The 1990 dividing line coincided with a change in Billboard magazine's rules for what was then the Hot Country Singles record chart. Before 1990, it had operated under a variant of the methods used to produce the Hot 100; singles sales were combined with radio airplay to rank songs on the chart. In 1990, through an affiliation with Nielsen Broadcast Data Systems, Billboard dropped record sales from the formula, basing a song's ranking solely on spins on country radio, weighted by a station's listenership. (The formula reincorporated singles sales, both physical and digital, in 2012, but included airplay on non-country stations, thus giving pop-crossover singles a major advantage.) The 1990 change had quick effects: many musicians who had had consistent success on the chart through the late 1980s suddenly dropped out of the top 40 by 1991.

Although this 1990-era dividing line, to a certain extent, exists, it is not necessarily universal. "Classic" era country artists such as Kenny Rogers, Willie Nelson, and Dolly Parton continued producing hits well into the 2000s that received mainstream country radio airplay (sometimes in collaborations). Other artists from the era that did not continue to receive wider radio airplay after their heyday maintained strong cult followings from fans of all ages; an example of this is Johnny Cash, who remains in high regard many years after his 2003 death. Artists who began their careers in the 1980s, near the dividing line of the classic/modern divide, enjoy followings among both audiences; examples include George Strait and Reba McEntire, both of whom (as of 2014) are still active and performing hit songs. Neotraditional country, a style of country that arose in the 1980s, continues to produce hit songs and artists that draw from the sounds of the classic country era.

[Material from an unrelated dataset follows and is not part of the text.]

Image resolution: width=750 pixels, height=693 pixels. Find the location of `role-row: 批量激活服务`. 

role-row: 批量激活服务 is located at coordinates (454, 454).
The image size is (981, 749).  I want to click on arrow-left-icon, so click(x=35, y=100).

In part due to changing demographic pressures, "classic country" radio stations have begun adding 1990s music into their playlists since the late 2000s and phasing out music from the 1960s and earlier. Since the late 2010s, some classic country stations play country music from the 2000s, with 1970s music increasingly being de-emphasized. Some classic country stations have also been adding occasional 2010s music. Examples of this are KLBL in Malvern, Arkansas, the now-defunct WAGL in Portville, New York (which brands itself as "country throwbacks" instead of classic country), and KMJX in Conway, Arkansas. Since the mid 2020s, a few classic country stations like WRKA in Louisville, Kentucky have also been phasing out 1980s music. This is not universal, as a few stations still emphasize the earlier, pre-1990s country cuts; WRVK in Mount Vernon, Kentucky, KKYX in San Antonio, Texas, and WBZI in Xenia, Ohio being prominent examples.

==Syndicated radio programs==
- The Country Oldies Show - Three-hour weekend show, also available stripped as hourlong daily shows, hosted by Steve Warren. Music aired from the 1950s through the 1980s.
- Country Music Greats Radio Show - Two-hour weekend show, also available stripped, hosted by Jim Ed Brown until his 2015 death and since that time by Nashville radio personality Bill Cody. Music aired is from the 1940s to present.
- Country Gold - Four-hour weekend show hosted by Steve Harmon on Westwood One. Music aired is from the 1980s through the 2000s. Show traces its history to Westwood One's Country Gold Saturday Night, a live five-hour request show that launched in the early 1990s, although most of the series no longer resembles its original format. (The original format now airs as The Original Country Gold on Compass Media Networks, hosted by former Country Gold host Rowdy Yates, with a slightly older library going from the 1970s to 1990s.)
- Classic Country Today - Two-hour weekend show, hosted by Keith Bilbrey.
- Weekend In The Country - Two-hour weekend show, hosted by Craig Orndorff. Music aired is from the 1970s to 1990s.
- Rick Jackson's Country Classics - Three-hour weekend show, hosted by Rick Jackson on United Stations Radio Networks.
- Country Flashback- Three-hour weekend show that debuted in 1991, hosted by Rich Renik from Starliner Media. Music aired is from the 1960s to 1990s.
- Retro Country USA - Two-hour weekend show, hosted by Big Steve Kelly. Music aired is from the 1970s to 2000s.